While committees in the European Parliament still aren’t talking to each other, conversations between key players can only be held virtually as some of them are self-quarantined and press meetings are also held online. Phones are ringing off the hook and inboxes are full as they are now the only way to get in touch with people involved in the process.
Let’s start with the basics. Why it is said that we are in the middle of the final countdown to CAP – or CAPdown, for the punsters? In 2018, the European Commission put forward its post-2020 CAP proposal. The European Parliament and the EU Council, both then have to sign off on the same amended text to that proposal. To do this, they both meet together with the Commission in hush-hush sit-downs known as ‘trilogues’ in EU-speak. There, they start negotiating on a common final text.
But to kick off discussions, the negotiators – Parliament’s rapporteurs on the file plus a minister of the rotating EU presidency – need a mandate from the institution they represent to negotiate on their behalf.
Two key things happen next week: one is a gathering of farming ministers and, the other is a plenary session at the Parliament. Both occasions are important opportunities to get the required mandates approved and negotiations rolling. So, here are five things to know in the run-up to what could potentially be a crossroad for the next CAP:
- Anything could happen in the European Parliament. The role of the Parliament’s committees is to do a sort of ‘screening’ of the different proposals and bring some compromise amendments to the plenary. This time, individual amendments are being presented and will be voted, after a clash between the agriculture (AGRI) and the environment (ENVI) committees. However, this time an agreement among the three largest parties in the European Parliament, the Christian-democrats (EPP), socialists (S&D) and liberals (Renew Europe), has been struck. Although the parties are fairly confident they will have enough hands to move things along, there might be some tricks on the voting lists, so nothing is set in stone just yet.

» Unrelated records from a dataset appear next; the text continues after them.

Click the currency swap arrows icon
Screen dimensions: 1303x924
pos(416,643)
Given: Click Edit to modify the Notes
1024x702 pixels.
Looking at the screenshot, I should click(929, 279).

- Ministers don’t seem ready. Parliament’s insiders still believe that after the vote, the trilogue could start immediately in November. However, political discussions on the other side are still ongoing and it remains highly unlikely that a mandate for the German presidency could be agreed next week.
- Different sticking points. If the outstanding issue at the Council is the green architecture of the CAP and particularly the eco-scheme, the struggle at the Parliament is also on how to enshrine – or not enshrine – the sustainable targets set in the EU’s new food policy, the Farm to Fork strategy, in the CAP.
- NGOs are quite upset. Well, environmental groups are always kind of upset, but this time they’ve called the agreement between the three largest Parliament’s parties a “stinking deal”.
- Remote vote. The showdown is not going to be in Strasbourg, where most of the Parliament’s plenaries are set, but not in Brussels either. The entire session will instead be held ‘remotely’ due to the increased risk of coronavirus. This makes it the first huge piece of EU legislation to be voted entirely remotely, which could soon be the new normal for the next few months.
And here’s the last thing you need to know. Although we might be seeing some light at the end of the tunnel, whatever happens, we are not at the end of this process just yet. We’re merely at the halfway point. Trilogues still need to be done and negotiations could last a long time – last time they took 18 months, with a grand total of 56 meetings. At the same time, lawmakers need to get cracking and pick up the pace, as time is running out and the risk is increasing that the EU farming subsidies will not continue to flow at the end of the transitional period.